Consumption makes up 70% of output in an economy that grew by 8.5% in 2011 and is forecast to expand by 4% in 2013. Its 75 million population is relatively young – 42% are under the age of 25 – and getting richer. The country continues to attract investment from Western companies looking to benefit from this growing middle class – PepsiCo continues to register double-digit sales growth, while Tesco is preparing to open another 70 stores.

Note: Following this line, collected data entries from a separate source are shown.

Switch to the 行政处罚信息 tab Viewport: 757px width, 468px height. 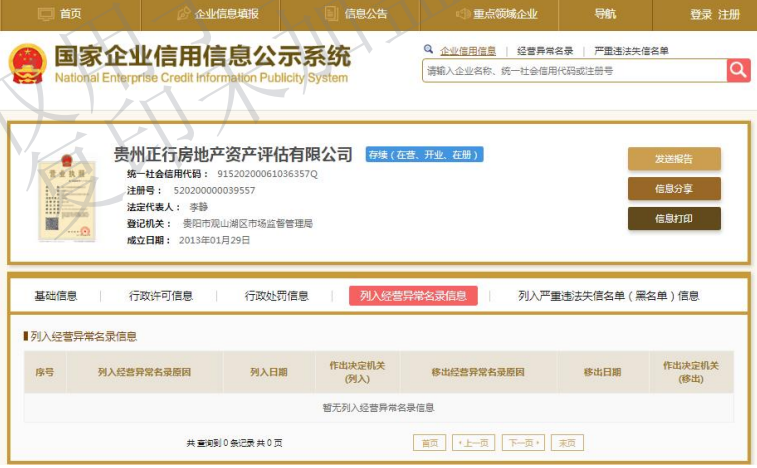(x=276, y=296)
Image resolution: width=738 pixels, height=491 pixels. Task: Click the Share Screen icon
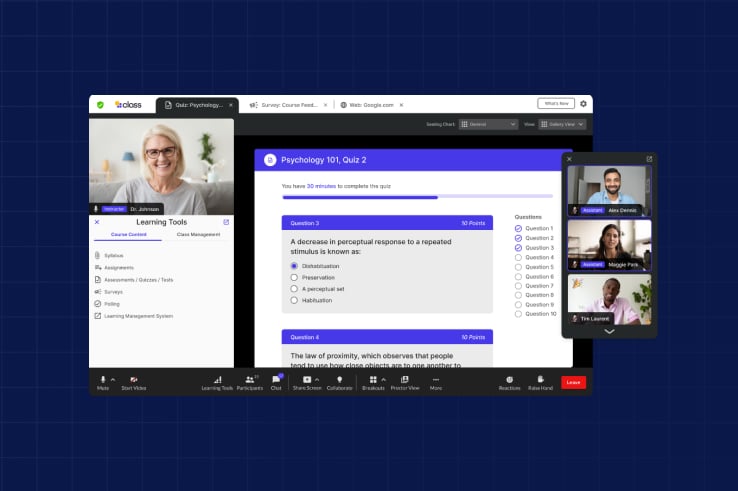[307, 380]
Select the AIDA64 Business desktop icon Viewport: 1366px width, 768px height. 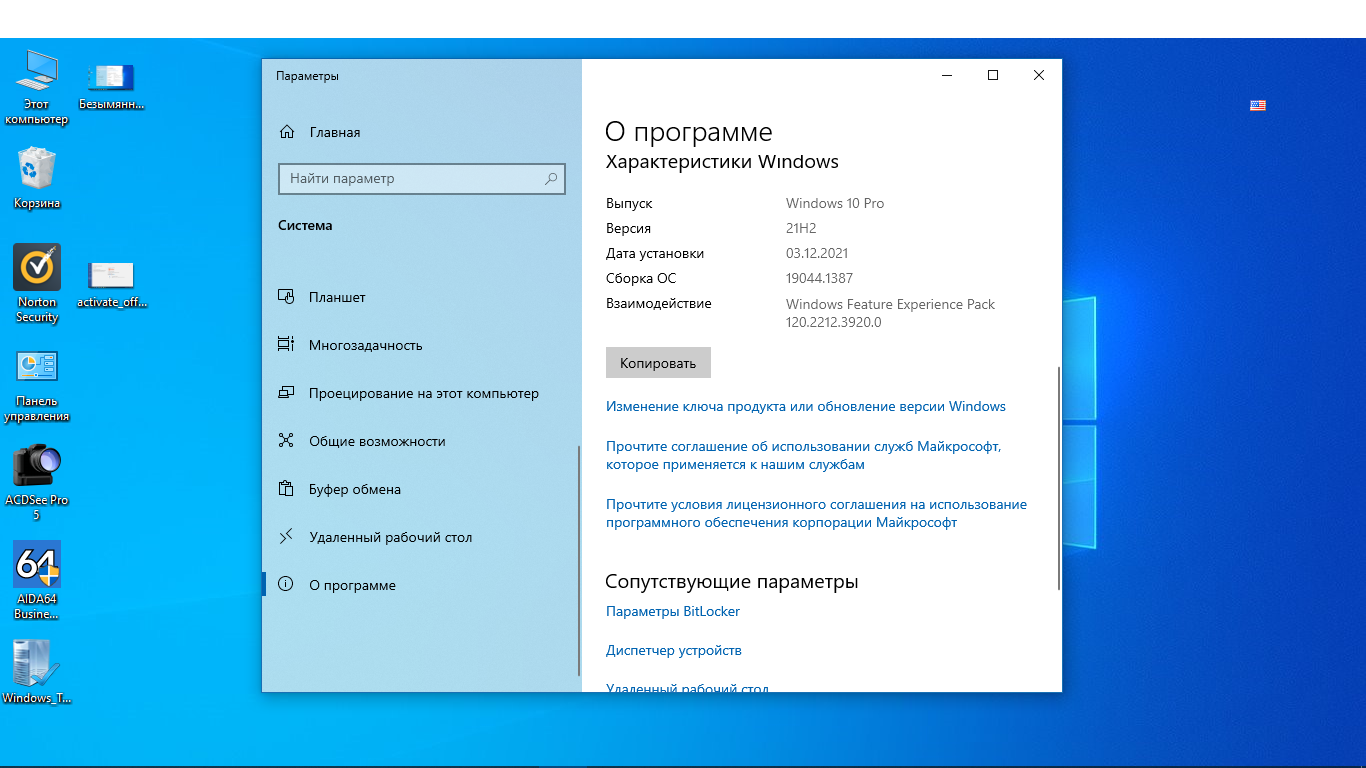[x=37, y=565]
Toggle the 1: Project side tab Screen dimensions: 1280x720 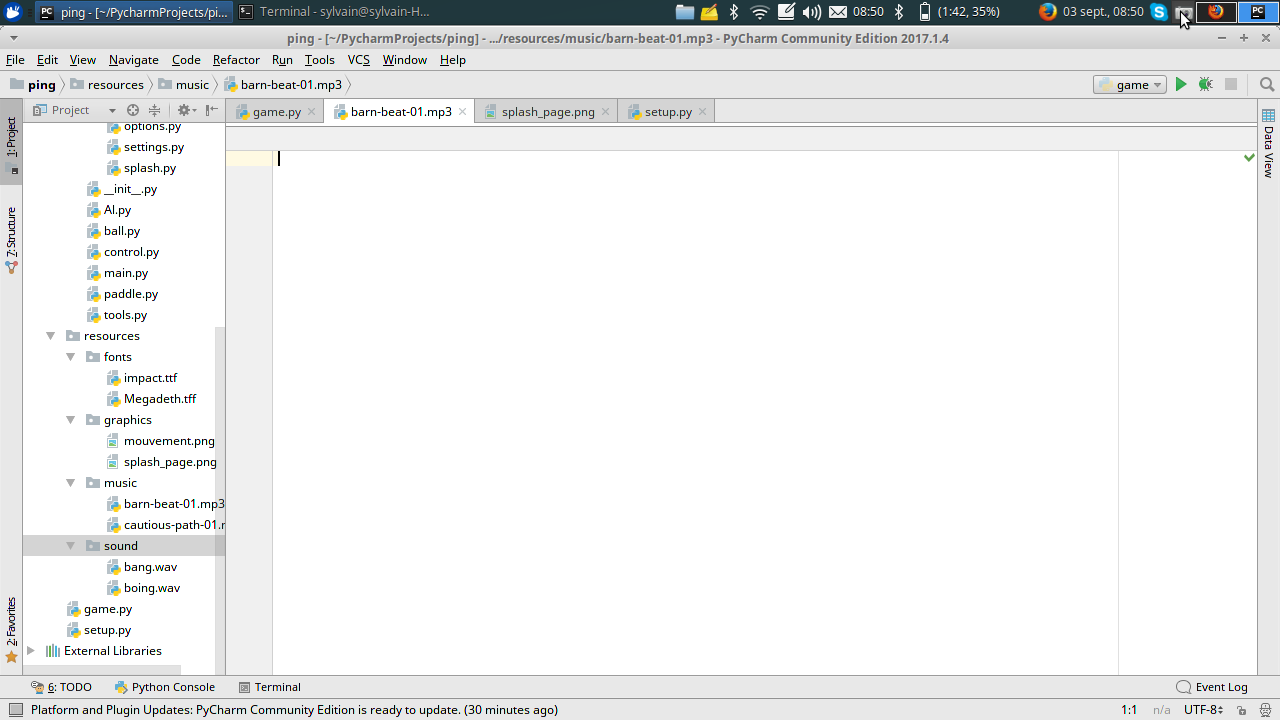tap(11, 138)
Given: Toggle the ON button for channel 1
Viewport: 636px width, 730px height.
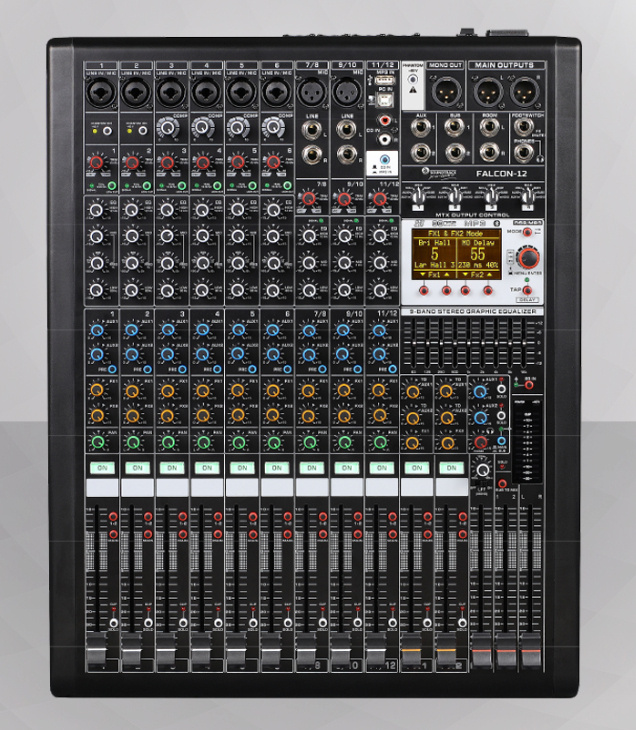Looking at the screenshot, I should coord(101,467).
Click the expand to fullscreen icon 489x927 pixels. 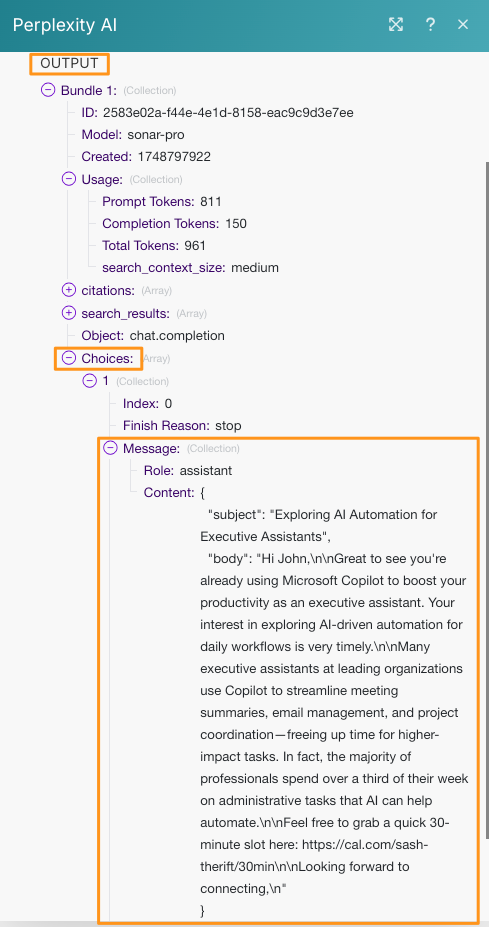click(x=396, y=24)
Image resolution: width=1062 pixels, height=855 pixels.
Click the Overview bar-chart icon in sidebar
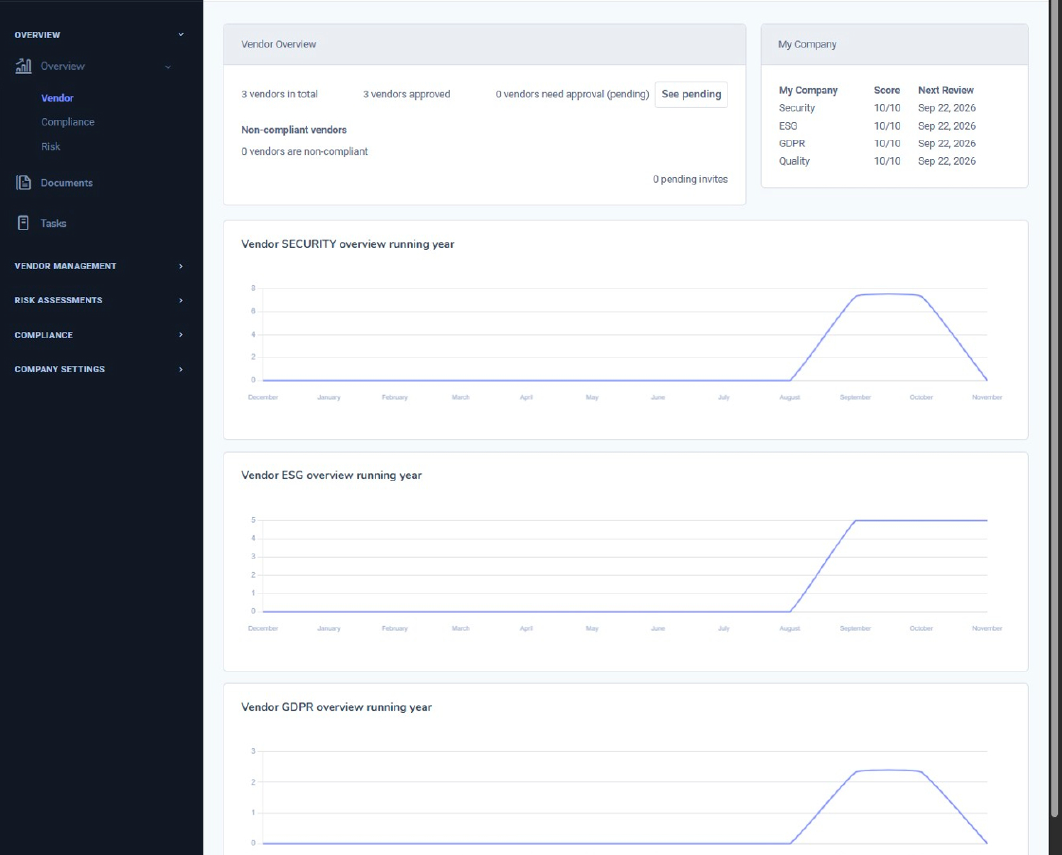point(22,66)
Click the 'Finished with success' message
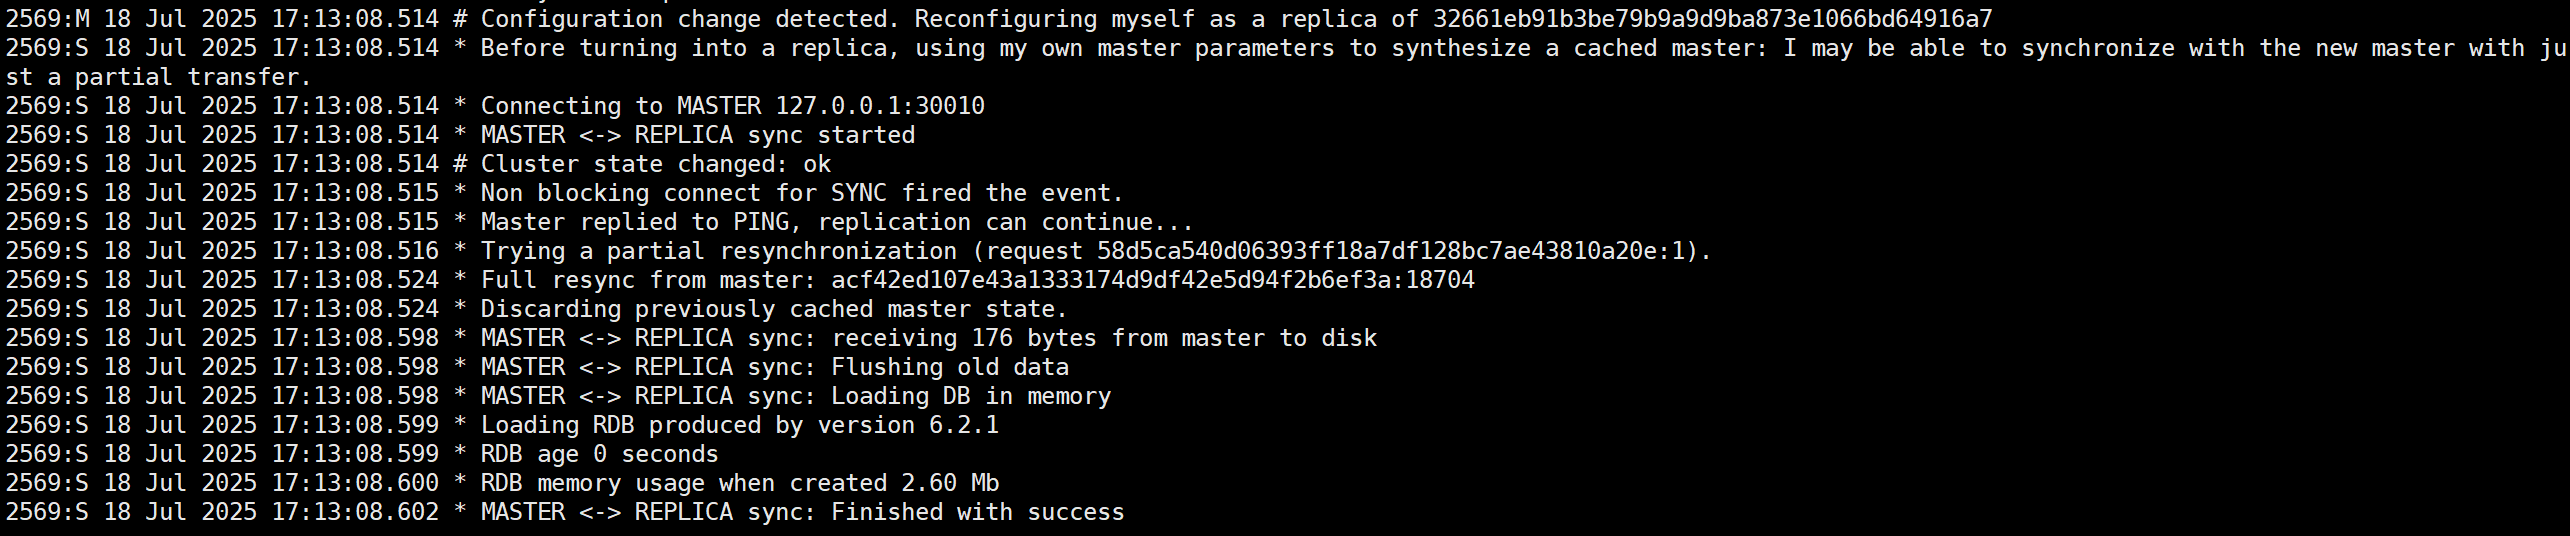The width and height of the screenshot is (2570, 536). point(978,512)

It is now also a manufacturing hub for the auto industry. For example, profit before tax at Ford in Turkey is higher than Ford’s entire profitability in Western Europe. Recent figures demonstrate that this productivity is indicative of the entire sector. February’s purchase manager’s index revealed an increase in output, with new orders rising to the extent that manufacturers are struggling to cope with demand. New business from abroad in February increased at the fastest pace since January 2012 and, as has been the case for every month since June 2009, employment levels in Turkey’s manufacturing sector rose during February.

Excited about pensions

We believe further growth will also result from recent pension reforms which should strengthen capital markets. Since the start of the year, the Turkish state has been making limited contributions to private pension schemes, leading to a sharp increase in the number of people participating. Almost 120,000 people joined private pension schemes in January alone, a four-fold increase from a year earlier.

Anecdotally, during a recent visit to Turkey, people I spoke to were very excited about the development of a private system for the state provision of pensions. Unlike the UK, people in Turkey are very keen to set up their own pension scheme and contribute to it themselves, with some incentives from the government. This is really supportive for the market in general – the introduction of a private pension system is expected to contribute around 1.5% of GDP this year and expected to reach 10% of GDP within the next 10 years.

The latest OECD report (in January) further supports the notion that Turkey will continue to be an economic force, showing that it, along with other emerging countries, is likely to lead global growth over the next 50 years.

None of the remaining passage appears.